Irvin got too stuck in the “secret Amanita Christian cult” dead-end, enabling Letcher/Hatsis to (sometimes) make that red herring issue the center of their squirrely slip-and-slide attack.

The issue is far, far from settled; the pathetic tiny “exchange” has been far from a real back-and-forth debate.

Just like Wasson/Allegro’s non-exchange, it’s been just throwing a couple or a few darts past each other, not even engaging at all in a 2-way debate between the Minimalists vs. the Maximalists.

Hatsis’ book is a lie, when he claims that his book doesn’t need to treat mushrooms in Christian art at all, showing no pictures in his book, because if only the ignorant reader saw his proof in his articles, they’d instantly know and concede that the matter is settled.

Hatsis’ book’s non-treatment literally makes a false statement, that IF people read his papers, they’d agree with him: I did read all his articles, in his old original website pre-Park Street Press; I critiqued his set of articles in detail, and he’s totally full of it.

Hatsis is illiterate at reading altered-state art mythemes.

He brags proudly, literally, of “explaining away” mushrooms in Christian art — I do not think those words mean what you think they mean; he should be embarrassed that all he has is sleazy “explaining away”.

Hatisis is not a serious scholar, on the only topic that matters: mushrooms in Christian art (and practice, and culture).

He thinks playing a fool is the same as being funny. He reveals his hand by bragging of being able to “explain away” mushrooms in Christian-related art; he thinks it’s amusing; he thinks he’s funny.

Serious scholars of the topic are not laughing, at this clowning.

Absolute B.S. Some scholar!
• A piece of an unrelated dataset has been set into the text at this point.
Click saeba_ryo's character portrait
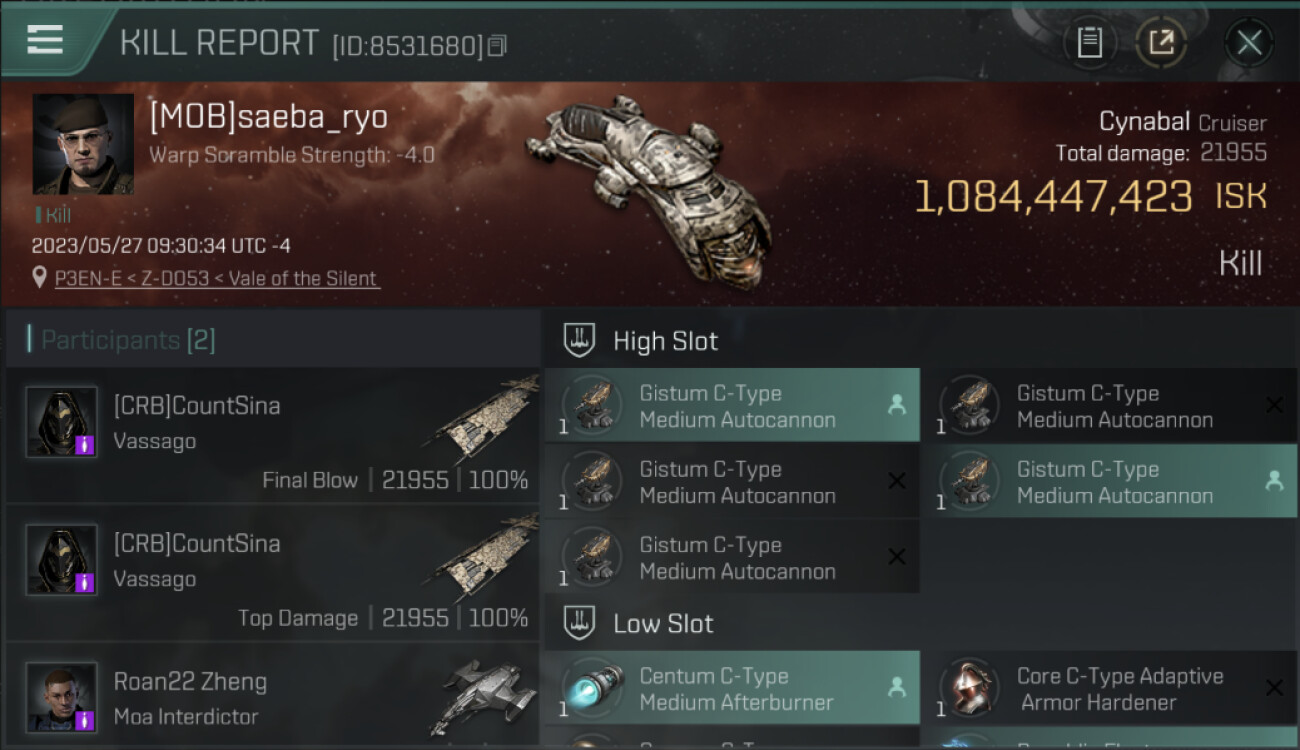This screenshot has height=750, width=1300. point(83,144)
What a joke.

Hatsis’ “method” of winning the argument and omitting the only topic that is worth anything (mushrooms in Christian art) from his $15 book, stinks of Brinckmann/Panofsky as “settled” (that is, censored) by Wasson.
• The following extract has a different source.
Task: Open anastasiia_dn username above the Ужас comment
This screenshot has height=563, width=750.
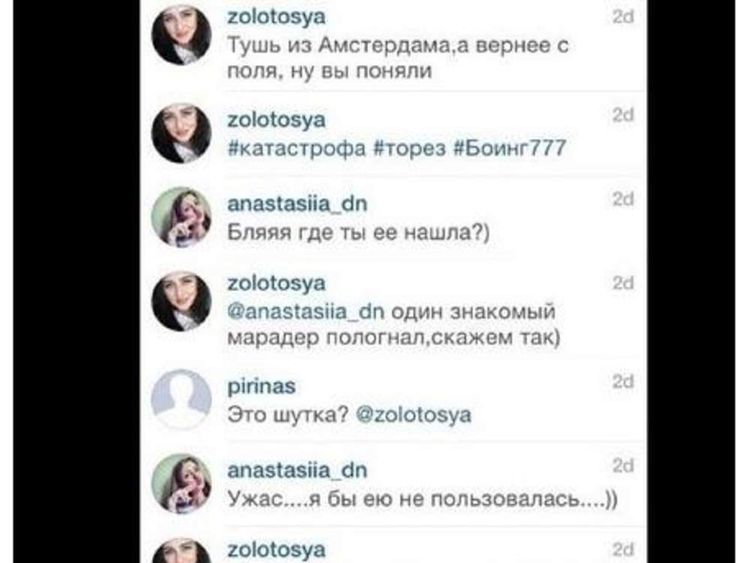Action: [x=298, y=470]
The same unearned bravado,
The same “victory by position-statement”,
The same “victory by declaring victory”,
The same censoring and omitting of mushroom-art pictures,
The same failure to mention (critically) Brinckmann’s book,
The same slip-and-slide of what it is we’re debating,
The same stink.

The Brinckmann/Panofsky/Wasson/Letcher/Hatsis Minimalist school is a cover-up, not a covering, of the world’s most important topic:

Psilocybe in Greek and Christian art.

What does Hatsis’ book say about Graves’ discovery of Psilocybe in Greek religious mythology?

Finding: No, Hatsis does not cover mushrooms in Greek art; he merely mentions the conjecture of possibility of mushrooms 1 or 2 times in that chapter, but does not treat mushroom images in Greek art.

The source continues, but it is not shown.